Discovered during the sixties, anthracycline antibiotics are today widely used anti-cancer drugs. Their potentially fatal cardiac toxicity, which is related in part to the total cumulative dose, has been described since 1967. The aim of this paper is to describe their biological and clinical toxic effects on the heart, especially of children, and to propose prevention guidelines. The mechanisms of cardiac toxicity, with their destructive consequences on functional myocytes reserve, are shortly recalled. Acute, sub-acute and chronic clinical aspects of anthracycline's cardiomyopathy are the subject of a literature review. In Pediatric Oncology, the prolonged survival usually observed allows delayed congestive heart failure to occur by myocardial reserve insufficiency, as hemodynamic needs are quickly increasing, especially at the end of the somatic growth. Furthermore, the frequency of cardiac abnormalities is increasing with time after therapy, reaching about half of the explored patients after 15 years. The main known methods to prevent such a toxicity are reviewed.
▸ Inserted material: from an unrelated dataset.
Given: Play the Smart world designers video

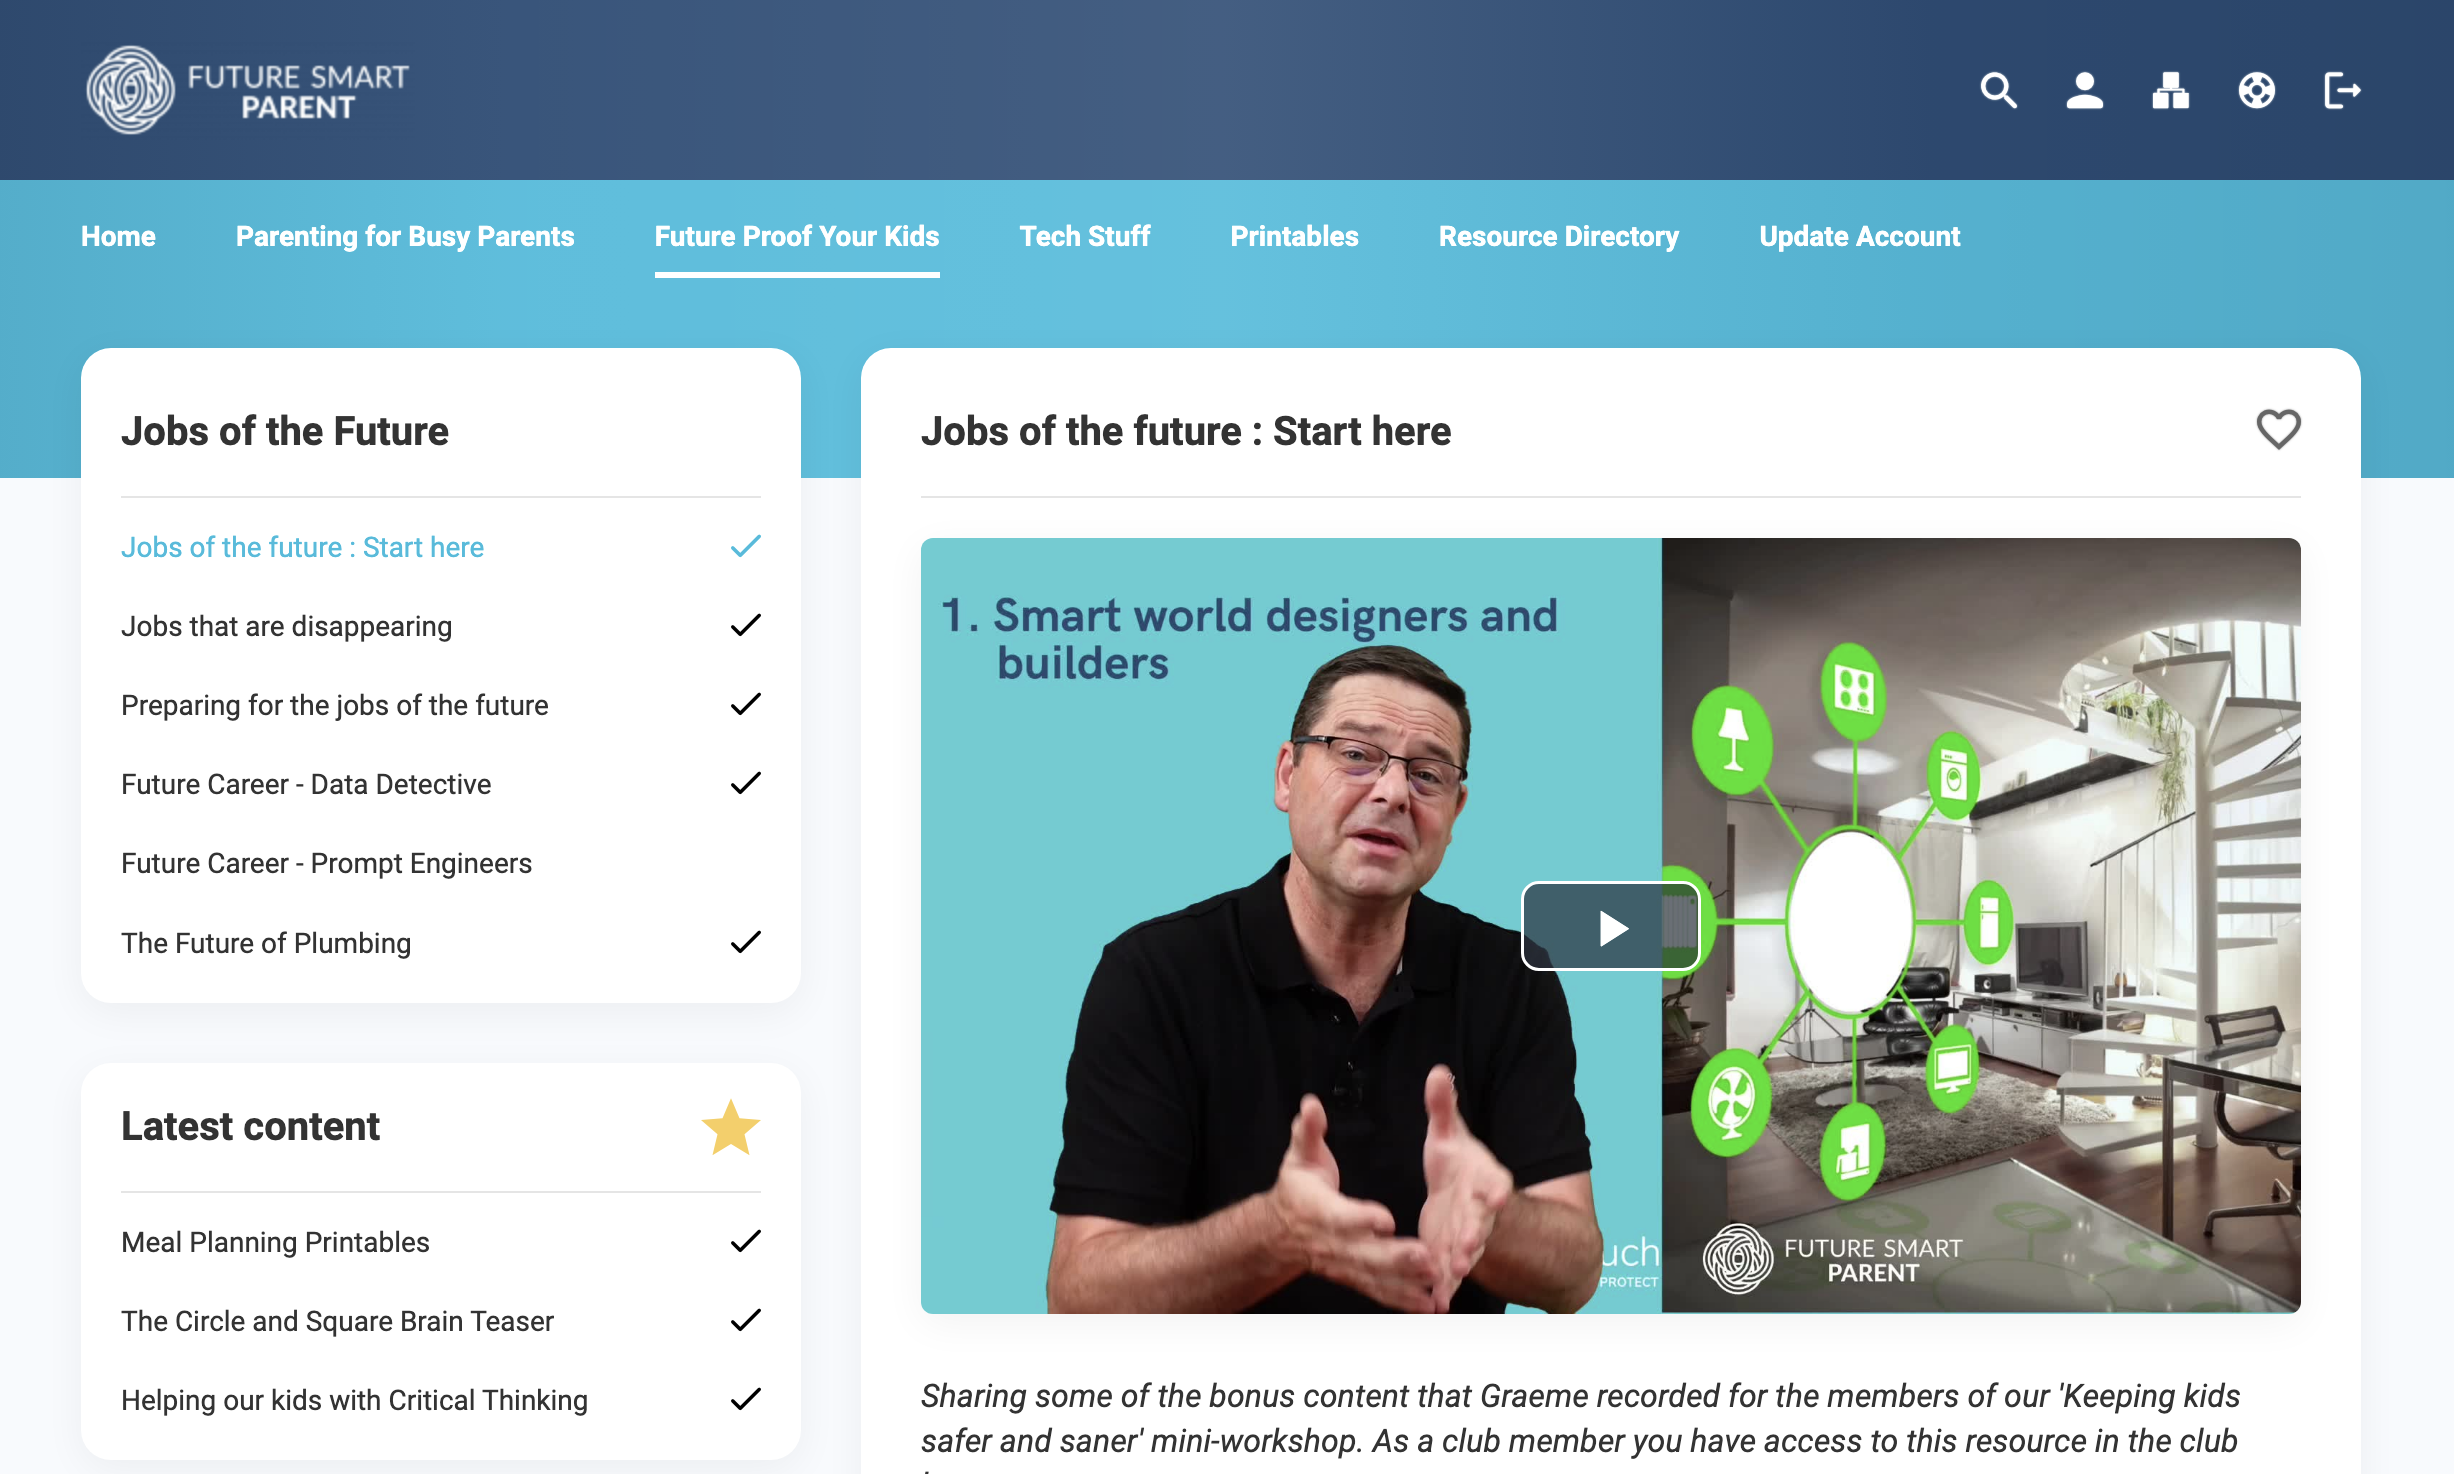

The parcimonious use of anthracyclines is already seen in children. Every method to decrease the maximal plasma concentration of the drug (weekly schedule or prolonged infusion) has to be considered. The active cardioprotectant agent such as ICRF-187, is in clinical development. Detection, prevention, and therapy of cardiac abnormalities, which are likely to precede delayed heart failure, still remains a difficult problem in these more and more numerous children to be cured of cancer.